Les axes de ce projet de loi sont les suivants :

⮚ Différenciation : permettre à chaque territoire d’adapter plus librement son organisation et ses actions ;

⮚ Décentralisation : accroître les responsabilités conférées aux collectivités territoriales ;

⮚ Déconcentration : conforter les services territoriaux de l’Etat ;

⮚ Décomplexification : simplification de l’action publique locale.

C’est au regard de ces ambitions que le projet de loi a été baptisé « 4D » et présenté en Conseil des ministres le 12 mai 2021. Il prévoit un certain nombre de réforme en matière d’urbanisme, sur lesquelles il convient de s’arrêter.

Le gouvernement marque une préoccupation en matière d’écologie en décidant de conférer une plus grande autonomie aux collectivités dans des secteurs à protéger.

_Vos consignes_
Résumez en deux phrases le passage sur le projet de loi « 4D ».

_Données fournies_
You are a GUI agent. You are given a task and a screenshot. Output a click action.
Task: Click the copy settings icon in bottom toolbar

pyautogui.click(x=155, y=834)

_Réponse de l'exercice_
Présenté en Conseil des ministres le 12 mai 2021, le projet de loi « 4D » repose sur quatre axes : la différenciation, la décentralisation, la déconcentration et la décomplexification. Il prévoit plusieurs réformes en matière d'urbanisme, et le gouvernement y marque une préoccupation écologique en donnant plus d'autonomie aux collectivités dans des secteurs à protéger.